Extract start
The Triangle Inequality

# The Triangle Inequality

The triangle inequality is a very important geometric and algebraic property that we will use frequently in the future.

Theorem 1 (Triangle Inequality): Let $a$ and $b$ be real numbers. Then $\mid a + b \mid ≤ \mid a \mid + \mid b \mid$. |

**Proof of Theorem:**For $a$ and $b$ as real numbers we have that $-\mid a \mid ≤ a ≤ \mid a \mid$ and $-\mid b \mid ≤ b ≤ \mid b \mid$. If we add these inequalities together we get that $-\mid a \mid - \mid b \mid ≤ a + b ≤ \mid a \mid + \mid b \mid$ or rather $-\left ( \mid a \mid + \mid b \mid \right ) ≤ a + b ≤ \left ( \mid a \mid + \mid b \mid \right )$ which is equivalent to saying that $\mid a + b \mid ≤ \mid a \mid + \mid b \mid$. $\blacksquare$

There are also some other important results similar to the triangle inequality that are important to mention.
Extract end
Extracted entries start
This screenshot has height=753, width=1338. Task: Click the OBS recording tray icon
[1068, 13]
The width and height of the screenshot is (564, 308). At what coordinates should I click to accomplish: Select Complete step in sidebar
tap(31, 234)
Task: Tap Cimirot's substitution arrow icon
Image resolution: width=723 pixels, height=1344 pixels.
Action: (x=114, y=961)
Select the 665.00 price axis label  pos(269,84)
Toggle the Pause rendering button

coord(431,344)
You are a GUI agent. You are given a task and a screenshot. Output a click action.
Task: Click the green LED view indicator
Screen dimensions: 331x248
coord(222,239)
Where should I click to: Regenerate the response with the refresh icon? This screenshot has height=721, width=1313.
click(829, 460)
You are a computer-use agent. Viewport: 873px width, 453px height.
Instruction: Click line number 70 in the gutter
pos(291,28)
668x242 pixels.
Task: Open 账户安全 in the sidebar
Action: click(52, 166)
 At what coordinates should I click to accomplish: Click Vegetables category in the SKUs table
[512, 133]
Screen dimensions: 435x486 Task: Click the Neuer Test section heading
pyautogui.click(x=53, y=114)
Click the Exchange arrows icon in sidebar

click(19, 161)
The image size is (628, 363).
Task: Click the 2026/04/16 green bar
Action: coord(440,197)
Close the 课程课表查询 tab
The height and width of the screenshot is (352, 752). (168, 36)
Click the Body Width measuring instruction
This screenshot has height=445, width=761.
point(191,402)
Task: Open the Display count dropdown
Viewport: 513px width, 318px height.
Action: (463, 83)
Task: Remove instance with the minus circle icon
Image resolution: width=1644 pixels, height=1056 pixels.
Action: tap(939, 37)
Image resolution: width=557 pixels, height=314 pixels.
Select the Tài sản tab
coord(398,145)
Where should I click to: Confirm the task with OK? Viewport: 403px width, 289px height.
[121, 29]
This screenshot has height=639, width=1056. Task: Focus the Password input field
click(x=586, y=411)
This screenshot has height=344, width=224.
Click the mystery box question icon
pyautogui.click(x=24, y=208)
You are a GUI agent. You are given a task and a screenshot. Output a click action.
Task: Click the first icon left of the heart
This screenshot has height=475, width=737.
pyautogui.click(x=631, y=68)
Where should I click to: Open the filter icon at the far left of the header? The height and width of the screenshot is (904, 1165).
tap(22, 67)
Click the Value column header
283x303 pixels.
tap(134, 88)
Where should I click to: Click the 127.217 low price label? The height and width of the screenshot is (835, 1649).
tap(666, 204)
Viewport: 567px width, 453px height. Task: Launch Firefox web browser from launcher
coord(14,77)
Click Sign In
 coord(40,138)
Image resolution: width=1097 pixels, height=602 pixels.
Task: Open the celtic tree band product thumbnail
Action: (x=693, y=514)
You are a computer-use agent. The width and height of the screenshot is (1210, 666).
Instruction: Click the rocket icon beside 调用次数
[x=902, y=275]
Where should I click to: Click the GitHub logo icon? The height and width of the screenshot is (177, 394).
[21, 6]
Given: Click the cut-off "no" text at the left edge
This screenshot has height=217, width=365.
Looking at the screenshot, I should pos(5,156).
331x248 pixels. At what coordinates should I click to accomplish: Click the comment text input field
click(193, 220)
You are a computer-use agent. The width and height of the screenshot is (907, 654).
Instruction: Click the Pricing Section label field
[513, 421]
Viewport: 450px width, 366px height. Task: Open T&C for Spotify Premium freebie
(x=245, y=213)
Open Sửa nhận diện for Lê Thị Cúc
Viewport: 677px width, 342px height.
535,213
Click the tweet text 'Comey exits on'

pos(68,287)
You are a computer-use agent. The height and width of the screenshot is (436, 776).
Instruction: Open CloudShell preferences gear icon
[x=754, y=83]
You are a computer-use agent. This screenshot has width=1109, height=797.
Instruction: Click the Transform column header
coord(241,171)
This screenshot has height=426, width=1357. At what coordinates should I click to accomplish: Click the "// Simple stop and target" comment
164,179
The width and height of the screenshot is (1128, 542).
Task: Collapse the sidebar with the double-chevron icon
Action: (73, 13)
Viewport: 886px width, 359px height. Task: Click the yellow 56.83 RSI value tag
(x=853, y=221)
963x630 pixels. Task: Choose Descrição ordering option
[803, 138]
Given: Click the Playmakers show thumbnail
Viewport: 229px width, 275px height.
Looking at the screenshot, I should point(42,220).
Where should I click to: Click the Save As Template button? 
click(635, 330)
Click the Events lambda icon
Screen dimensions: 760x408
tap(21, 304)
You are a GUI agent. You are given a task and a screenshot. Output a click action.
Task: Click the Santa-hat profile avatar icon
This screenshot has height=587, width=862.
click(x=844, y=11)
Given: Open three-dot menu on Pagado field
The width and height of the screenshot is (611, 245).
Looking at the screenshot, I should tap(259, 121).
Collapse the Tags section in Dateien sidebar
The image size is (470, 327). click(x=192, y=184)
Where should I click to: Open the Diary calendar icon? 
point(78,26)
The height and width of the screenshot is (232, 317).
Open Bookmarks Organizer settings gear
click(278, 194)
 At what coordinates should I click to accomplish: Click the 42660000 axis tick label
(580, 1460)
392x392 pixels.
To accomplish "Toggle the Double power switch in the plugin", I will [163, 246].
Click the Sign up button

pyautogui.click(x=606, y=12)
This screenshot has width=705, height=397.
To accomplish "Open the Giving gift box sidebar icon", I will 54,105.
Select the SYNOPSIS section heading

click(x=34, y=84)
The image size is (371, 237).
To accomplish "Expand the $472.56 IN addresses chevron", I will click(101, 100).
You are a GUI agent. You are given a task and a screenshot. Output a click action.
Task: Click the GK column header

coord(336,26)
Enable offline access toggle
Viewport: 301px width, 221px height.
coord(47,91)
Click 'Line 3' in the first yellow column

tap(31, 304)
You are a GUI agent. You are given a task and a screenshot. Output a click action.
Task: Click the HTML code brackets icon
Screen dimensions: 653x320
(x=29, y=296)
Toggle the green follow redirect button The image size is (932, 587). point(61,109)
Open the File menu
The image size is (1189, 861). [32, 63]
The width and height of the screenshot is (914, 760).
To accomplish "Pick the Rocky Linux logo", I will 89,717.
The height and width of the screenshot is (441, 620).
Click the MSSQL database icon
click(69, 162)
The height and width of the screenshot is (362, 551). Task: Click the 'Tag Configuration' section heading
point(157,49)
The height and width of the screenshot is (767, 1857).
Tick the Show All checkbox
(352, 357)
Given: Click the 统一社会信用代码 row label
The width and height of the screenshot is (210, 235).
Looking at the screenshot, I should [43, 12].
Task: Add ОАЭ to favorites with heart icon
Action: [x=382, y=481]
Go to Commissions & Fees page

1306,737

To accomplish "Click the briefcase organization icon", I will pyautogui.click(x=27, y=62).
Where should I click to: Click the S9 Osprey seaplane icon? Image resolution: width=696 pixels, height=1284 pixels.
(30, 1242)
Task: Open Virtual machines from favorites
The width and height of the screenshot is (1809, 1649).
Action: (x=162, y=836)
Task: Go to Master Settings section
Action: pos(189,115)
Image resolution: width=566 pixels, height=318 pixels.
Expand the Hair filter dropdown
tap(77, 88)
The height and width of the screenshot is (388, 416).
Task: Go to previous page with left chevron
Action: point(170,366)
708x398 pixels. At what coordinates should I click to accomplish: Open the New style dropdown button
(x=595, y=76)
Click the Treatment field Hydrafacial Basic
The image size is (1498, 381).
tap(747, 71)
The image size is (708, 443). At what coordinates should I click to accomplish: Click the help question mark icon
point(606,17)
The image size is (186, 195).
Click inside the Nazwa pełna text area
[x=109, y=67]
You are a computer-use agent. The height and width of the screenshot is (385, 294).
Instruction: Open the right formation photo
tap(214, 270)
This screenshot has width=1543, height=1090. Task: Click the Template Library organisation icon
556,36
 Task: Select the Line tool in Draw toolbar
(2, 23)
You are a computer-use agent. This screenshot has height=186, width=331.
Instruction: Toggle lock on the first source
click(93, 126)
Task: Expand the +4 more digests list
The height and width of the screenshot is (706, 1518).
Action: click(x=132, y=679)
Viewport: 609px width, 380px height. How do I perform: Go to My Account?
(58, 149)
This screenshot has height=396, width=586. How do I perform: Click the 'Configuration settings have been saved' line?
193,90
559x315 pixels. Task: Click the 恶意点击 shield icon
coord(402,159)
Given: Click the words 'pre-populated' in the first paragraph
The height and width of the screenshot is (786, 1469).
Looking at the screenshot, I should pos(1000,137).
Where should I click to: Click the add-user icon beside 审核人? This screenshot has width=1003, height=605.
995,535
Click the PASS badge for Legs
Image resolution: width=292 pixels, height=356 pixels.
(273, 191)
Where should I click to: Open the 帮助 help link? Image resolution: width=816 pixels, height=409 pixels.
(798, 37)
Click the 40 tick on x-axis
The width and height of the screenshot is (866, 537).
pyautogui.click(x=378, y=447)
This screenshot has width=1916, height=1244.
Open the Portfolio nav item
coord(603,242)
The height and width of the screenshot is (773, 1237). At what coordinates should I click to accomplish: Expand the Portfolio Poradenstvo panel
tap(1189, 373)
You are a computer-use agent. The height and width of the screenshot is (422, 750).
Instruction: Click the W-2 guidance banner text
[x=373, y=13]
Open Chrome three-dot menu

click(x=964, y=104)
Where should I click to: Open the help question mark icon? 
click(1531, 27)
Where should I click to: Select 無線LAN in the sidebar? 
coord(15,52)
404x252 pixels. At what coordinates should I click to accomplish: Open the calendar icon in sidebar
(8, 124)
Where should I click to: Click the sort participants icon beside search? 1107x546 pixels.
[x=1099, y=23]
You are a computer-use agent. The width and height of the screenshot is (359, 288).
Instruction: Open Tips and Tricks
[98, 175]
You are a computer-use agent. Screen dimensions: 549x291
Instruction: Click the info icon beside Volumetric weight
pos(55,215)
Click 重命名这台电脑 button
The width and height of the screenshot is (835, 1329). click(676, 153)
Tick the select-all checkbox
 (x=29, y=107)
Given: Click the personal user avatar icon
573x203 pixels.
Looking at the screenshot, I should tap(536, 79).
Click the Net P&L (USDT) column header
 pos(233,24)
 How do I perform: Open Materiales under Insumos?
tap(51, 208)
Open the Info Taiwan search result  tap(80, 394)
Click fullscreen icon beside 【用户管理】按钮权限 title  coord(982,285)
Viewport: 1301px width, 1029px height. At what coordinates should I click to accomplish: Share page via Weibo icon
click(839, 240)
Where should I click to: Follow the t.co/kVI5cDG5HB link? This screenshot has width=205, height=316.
Extracted entries end
In the triangle inequality extract, how does the proof get from the bounds on $a$ and $b$ to $\mid a + b \mid ≤ \mid a \mid + \mid b \mid$? Answer in one to three sentences. The rows have nothing to do with the triangle inequality extract.

→ **Result for this exercise**:
For real numbers $a$ and $b$, $-\mid a \mid ≤ a ≤ \mid a \mid$ and $-\mid b \mid ≤ b ≤ \mid b \mid$, and adding these gives $-\left ( \mid a \mid + \mid b \mid \right ) ≤ a + b ≤ \left ( \mid a \mid + \mid b \mid \right )$. That double inequality is equivalent to $\mid a + b \mid ≤ \mid a \mid + \mid b \mid$.